Impact
The vulnerability arises when MantisBT fails to escape the owner field of a saved filter. If the global setting to display real user names is enabled, an attacker with Manager or higher privileges can inject arbitrary HTML or JavaScript into that field. The input is rendered in any page that lists the filter, allowing the attacker to execute script in the browsers of other users who view the filter. This flaw can be used to perform phishing attacks, session hijacking, or arbitrary data exfiltration from the victim’s session. The weakness is a classic Stored XSS (CWE‑79).
Affected Systems
The defect affects Mantis Bug Tracker versions 2.11.0 through 2.28.1. These releases are distributed under the MIT license and are available from the official project repository. The issue is fixed in 2.28.2 and later releases.

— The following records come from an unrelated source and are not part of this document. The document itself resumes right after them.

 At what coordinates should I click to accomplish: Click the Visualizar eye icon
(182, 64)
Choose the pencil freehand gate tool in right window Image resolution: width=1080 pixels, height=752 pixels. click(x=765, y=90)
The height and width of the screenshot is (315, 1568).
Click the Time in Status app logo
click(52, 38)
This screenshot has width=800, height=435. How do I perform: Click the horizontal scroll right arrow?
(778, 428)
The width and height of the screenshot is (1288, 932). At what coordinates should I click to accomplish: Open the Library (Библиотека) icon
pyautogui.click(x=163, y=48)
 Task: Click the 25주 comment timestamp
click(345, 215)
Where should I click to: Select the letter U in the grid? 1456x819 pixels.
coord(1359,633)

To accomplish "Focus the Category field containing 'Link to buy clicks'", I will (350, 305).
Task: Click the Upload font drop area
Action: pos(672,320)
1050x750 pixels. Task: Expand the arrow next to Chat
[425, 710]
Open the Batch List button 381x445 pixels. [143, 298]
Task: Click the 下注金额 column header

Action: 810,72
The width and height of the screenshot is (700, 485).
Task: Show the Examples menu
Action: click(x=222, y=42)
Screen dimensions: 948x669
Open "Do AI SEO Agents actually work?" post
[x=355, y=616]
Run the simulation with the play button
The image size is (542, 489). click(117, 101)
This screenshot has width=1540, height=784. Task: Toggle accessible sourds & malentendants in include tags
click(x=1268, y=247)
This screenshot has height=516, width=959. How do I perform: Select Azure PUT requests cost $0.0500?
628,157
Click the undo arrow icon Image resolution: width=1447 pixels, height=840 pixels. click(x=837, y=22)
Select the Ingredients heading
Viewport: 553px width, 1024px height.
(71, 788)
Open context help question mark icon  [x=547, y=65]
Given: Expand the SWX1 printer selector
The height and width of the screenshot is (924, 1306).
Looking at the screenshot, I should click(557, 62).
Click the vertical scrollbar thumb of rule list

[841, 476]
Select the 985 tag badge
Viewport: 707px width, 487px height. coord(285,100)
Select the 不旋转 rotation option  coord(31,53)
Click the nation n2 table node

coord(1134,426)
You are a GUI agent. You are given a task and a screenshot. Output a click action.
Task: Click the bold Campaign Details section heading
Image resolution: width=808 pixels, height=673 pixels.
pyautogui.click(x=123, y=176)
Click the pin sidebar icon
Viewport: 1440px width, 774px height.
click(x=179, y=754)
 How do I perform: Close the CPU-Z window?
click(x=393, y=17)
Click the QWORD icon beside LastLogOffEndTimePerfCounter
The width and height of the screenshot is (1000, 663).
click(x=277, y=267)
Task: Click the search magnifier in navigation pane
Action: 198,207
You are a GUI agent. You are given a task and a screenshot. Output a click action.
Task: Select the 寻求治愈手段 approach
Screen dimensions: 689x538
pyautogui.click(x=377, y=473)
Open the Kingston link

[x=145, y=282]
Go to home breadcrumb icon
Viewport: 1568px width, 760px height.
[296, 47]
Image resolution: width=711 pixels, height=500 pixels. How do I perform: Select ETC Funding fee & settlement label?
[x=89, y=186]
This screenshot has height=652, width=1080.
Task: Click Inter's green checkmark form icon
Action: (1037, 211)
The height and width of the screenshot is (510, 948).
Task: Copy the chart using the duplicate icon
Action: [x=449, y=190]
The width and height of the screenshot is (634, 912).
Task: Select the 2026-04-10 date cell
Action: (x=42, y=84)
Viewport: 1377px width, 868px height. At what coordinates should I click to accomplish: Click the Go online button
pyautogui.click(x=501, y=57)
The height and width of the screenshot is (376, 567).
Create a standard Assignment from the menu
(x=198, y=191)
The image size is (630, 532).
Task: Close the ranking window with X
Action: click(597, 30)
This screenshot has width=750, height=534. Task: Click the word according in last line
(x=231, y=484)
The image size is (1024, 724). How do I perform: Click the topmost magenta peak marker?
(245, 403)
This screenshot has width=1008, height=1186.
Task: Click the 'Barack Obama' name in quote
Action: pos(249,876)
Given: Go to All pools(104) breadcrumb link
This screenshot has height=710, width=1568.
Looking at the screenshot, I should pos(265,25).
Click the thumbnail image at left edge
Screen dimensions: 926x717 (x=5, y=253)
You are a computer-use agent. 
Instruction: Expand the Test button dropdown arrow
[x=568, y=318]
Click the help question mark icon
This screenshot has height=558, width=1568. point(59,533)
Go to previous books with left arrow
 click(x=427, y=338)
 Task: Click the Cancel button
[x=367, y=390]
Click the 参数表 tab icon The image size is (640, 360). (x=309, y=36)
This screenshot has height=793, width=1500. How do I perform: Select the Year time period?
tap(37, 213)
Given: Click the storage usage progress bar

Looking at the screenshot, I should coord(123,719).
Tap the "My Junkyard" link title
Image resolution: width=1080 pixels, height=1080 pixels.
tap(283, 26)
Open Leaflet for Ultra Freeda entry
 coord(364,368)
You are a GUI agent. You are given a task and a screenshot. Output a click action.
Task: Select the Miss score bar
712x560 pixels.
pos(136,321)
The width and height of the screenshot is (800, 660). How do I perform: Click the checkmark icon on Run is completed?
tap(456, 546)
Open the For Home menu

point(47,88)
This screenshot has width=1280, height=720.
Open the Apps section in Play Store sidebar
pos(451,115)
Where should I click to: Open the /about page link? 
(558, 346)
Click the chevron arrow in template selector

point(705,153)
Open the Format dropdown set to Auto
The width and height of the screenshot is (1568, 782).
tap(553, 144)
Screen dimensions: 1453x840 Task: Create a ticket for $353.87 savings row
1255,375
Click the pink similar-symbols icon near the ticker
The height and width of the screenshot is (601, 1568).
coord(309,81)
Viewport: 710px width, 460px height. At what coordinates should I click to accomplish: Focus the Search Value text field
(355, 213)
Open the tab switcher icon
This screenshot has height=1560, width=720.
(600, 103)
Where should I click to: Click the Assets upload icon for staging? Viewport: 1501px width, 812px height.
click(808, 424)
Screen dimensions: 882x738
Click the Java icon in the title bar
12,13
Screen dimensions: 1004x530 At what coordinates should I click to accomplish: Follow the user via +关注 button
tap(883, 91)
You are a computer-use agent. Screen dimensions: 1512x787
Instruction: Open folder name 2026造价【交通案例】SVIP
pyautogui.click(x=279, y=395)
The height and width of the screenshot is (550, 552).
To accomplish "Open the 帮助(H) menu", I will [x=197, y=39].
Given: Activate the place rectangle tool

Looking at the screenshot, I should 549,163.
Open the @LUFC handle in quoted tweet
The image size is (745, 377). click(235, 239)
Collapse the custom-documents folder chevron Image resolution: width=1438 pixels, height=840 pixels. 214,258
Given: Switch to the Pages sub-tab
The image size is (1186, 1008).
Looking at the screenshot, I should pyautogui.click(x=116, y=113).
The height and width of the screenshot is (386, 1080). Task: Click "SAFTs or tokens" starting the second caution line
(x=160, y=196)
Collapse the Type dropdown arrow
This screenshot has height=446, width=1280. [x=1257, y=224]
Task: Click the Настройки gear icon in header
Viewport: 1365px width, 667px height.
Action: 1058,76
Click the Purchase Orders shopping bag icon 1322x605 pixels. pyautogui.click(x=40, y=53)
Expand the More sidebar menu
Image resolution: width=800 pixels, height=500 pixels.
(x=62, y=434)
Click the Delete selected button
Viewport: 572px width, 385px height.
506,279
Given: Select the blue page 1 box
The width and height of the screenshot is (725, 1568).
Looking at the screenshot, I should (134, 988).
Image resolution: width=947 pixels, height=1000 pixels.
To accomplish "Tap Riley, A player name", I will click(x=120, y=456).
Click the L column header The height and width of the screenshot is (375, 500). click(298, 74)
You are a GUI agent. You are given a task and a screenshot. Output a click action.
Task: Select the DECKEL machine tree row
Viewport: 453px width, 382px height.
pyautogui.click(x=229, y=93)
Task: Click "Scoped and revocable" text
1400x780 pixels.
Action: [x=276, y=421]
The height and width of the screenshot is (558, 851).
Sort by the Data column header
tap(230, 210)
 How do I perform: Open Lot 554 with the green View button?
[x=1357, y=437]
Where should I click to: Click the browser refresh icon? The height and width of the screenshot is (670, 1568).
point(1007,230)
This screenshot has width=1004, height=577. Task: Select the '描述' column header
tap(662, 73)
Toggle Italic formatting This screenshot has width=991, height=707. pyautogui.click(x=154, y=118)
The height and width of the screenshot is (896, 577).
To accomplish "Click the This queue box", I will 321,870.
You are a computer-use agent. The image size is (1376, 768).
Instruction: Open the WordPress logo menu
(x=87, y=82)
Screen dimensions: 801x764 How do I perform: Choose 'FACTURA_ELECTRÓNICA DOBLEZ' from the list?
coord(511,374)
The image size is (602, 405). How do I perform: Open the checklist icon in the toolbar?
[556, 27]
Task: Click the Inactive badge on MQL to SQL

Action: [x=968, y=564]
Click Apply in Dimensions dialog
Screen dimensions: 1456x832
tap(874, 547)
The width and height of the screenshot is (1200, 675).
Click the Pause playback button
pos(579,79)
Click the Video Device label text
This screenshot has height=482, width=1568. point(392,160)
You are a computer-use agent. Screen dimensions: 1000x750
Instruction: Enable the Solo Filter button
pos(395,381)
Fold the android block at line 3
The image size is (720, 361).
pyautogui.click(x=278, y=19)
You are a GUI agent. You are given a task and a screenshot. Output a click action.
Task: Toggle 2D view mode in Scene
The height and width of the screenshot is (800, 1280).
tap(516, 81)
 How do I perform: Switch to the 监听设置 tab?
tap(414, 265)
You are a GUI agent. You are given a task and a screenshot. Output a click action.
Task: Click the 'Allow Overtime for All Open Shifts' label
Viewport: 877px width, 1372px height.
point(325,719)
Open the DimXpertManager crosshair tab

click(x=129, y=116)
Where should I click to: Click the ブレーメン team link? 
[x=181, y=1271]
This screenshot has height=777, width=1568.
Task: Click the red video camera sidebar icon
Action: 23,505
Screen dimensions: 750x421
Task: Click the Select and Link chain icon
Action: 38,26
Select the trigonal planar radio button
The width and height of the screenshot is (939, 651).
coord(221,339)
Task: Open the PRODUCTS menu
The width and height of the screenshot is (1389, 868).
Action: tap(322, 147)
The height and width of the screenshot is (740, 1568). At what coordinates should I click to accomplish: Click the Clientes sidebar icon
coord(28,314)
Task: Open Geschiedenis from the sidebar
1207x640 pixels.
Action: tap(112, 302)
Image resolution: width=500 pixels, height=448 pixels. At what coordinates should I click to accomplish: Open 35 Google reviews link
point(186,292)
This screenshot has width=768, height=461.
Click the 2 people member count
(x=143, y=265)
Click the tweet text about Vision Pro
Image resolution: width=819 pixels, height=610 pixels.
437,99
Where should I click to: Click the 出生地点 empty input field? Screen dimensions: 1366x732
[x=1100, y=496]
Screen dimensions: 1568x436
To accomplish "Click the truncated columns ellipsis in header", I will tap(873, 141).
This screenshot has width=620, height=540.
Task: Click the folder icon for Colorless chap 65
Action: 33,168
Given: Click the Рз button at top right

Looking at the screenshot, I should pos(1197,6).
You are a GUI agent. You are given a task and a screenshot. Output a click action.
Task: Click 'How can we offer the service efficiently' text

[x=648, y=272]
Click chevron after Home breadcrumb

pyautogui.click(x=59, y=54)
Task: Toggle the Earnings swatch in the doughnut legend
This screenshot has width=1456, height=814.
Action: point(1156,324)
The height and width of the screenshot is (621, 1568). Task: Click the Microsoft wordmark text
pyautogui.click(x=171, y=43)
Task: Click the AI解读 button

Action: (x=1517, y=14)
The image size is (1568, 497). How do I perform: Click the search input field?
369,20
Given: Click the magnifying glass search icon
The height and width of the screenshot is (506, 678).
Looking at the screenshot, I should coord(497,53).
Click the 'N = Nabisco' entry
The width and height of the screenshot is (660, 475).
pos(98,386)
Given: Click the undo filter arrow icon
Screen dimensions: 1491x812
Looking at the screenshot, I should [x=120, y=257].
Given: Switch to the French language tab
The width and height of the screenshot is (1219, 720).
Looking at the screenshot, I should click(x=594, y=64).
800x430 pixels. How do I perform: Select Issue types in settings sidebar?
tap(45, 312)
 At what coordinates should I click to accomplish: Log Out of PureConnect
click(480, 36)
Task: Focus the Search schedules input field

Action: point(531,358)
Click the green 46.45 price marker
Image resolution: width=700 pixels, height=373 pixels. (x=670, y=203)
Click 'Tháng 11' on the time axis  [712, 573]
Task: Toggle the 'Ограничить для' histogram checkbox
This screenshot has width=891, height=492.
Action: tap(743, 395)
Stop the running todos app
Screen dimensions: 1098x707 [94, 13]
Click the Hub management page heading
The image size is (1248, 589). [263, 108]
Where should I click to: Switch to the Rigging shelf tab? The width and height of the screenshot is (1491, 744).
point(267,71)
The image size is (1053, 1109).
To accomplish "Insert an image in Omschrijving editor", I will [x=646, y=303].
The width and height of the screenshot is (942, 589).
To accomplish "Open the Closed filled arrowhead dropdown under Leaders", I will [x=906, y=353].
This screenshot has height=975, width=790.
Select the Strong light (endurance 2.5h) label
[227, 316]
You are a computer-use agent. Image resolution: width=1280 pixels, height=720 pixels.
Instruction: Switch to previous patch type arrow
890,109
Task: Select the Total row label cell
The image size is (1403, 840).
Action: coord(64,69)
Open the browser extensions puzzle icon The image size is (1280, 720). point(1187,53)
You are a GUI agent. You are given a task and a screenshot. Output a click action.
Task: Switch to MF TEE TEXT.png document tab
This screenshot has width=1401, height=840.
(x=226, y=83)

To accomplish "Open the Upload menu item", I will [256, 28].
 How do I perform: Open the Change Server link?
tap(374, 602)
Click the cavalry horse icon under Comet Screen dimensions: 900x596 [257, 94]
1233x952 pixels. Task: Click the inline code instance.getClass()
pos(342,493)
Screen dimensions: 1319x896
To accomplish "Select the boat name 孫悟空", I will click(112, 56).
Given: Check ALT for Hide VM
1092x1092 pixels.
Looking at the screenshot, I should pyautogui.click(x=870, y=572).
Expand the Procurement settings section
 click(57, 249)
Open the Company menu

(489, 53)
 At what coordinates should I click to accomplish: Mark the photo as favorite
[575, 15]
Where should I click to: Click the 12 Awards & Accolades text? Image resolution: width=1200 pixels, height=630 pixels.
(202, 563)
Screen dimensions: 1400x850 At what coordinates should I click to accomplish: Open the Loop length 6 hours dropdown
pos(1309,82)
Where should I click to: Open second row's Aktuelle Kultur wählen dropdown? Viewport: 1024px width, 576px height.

The problem is only exploitable when the configuration setting $g_show_user_realname is set to ON and when a user with Manager or higher access level saves their filter publicly; publicly stored filters are visible to all users.
Risk and Exploitability
The CVSS score of 7.5 indicates high severity, and the absence of an EPSS score makes it unclear how frequently attacks occur, but the vulnerability is present in a wide range of publicly accessible installations. It is not listed in CISA’s KEV catalog, suggesting no known large‑scale exploitation. Attackers would need to compromise a user account with Manager privileges to create a malicious filter; however, the stored payload would then affect all users that view the filter, enabling mass‑impact XSS. The risk is primarily confined to the web interface and requires that the application be deployed with the real‑name display enabled.